#### Written task
In the forum thread about a Kohler 17hp starting problem, what happens when the first poster runs a positive jumper cable from the battery straight to the starter?

# Kohler 17hp Starting Problem



## garbageman_ct (Jul 1, 2009)

Hello,

I am having a problem starting my Craftsman t1000 mower. Sometimes I get a click but the engine doesnt turn over. It has a Koohler 17hp engine. Here is what I have done so far. Rebuilt starter, adjusted valves, new solenoid, new battery.

It used to start really hard until I adjusted the valves, which worked great. It ran all last fall and most of this year without a problem. One day it wouldn't start. Battery is good and seems to charge. I can take a positive jumper cable from the battery straight to the starter and it fires right up. I have 13 amps on the battery and 13 on the front side of the solenoid. I tried jumping over the solenoid thinking that that would help and it didn't. I put my old solenoid on and that didnt work either.

I have only had the new solenoid on for 6 months could it have went bad already? How do you test them?

I am out of answers at this point. Any help would be great.

Chris


----------



## ossaguy (Dec 3, 2008)

Does the solenoid have 2 spade terminals on it,or just 1? If it's just one,the mounting plate is the ground on that style.
If there are 2,then usually the manufacturer's use that for the safety interlock,meaning if a safety switch isn't being activated that should be,it doesn't connect the 2nd terminal to ground resulting in no cranking.
So if it's a 2 terminal solenoid,1 is your 12v,the other is your remote ground.You may have a safety switch not activating,or if that unit has a interlock module,that could be the culprit.I had a Scag rider that acted that same way,and it was the interlock module.I had to rule everything else out using an ohms meter to test all the switches in the interlock system.

#### Dataset
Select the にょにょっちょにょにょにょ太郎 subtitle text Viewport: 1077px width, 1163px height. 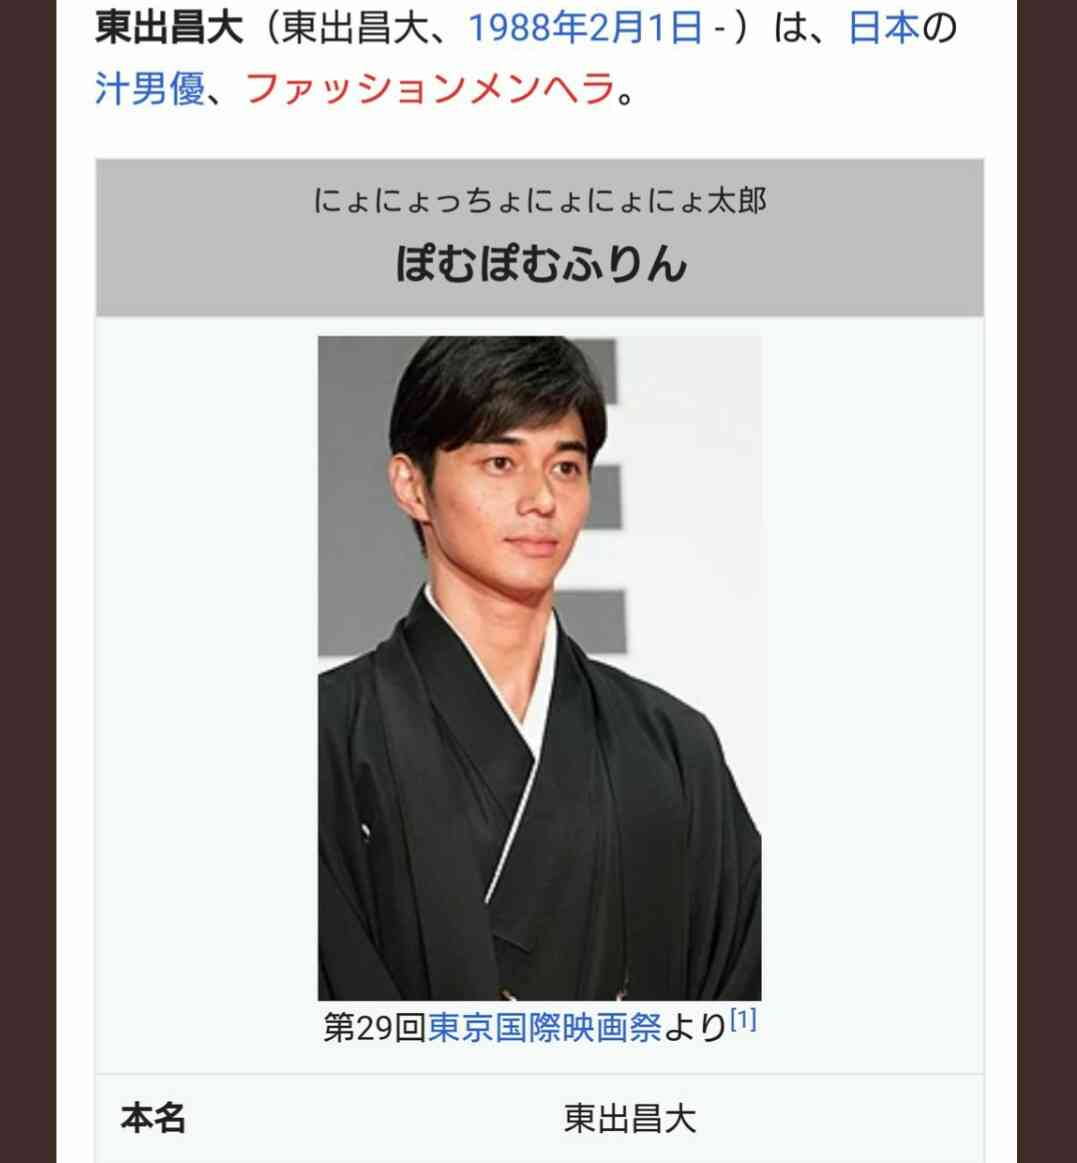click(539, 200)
* * *
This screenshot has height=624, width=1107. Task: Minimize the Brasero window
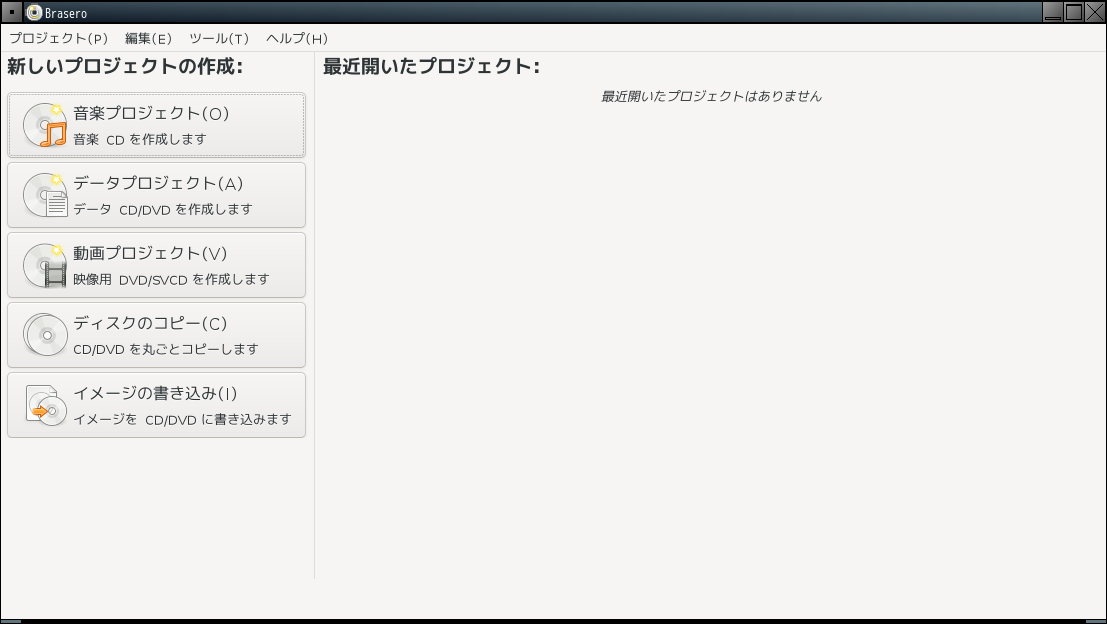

#### Correct output
The engine fires right up.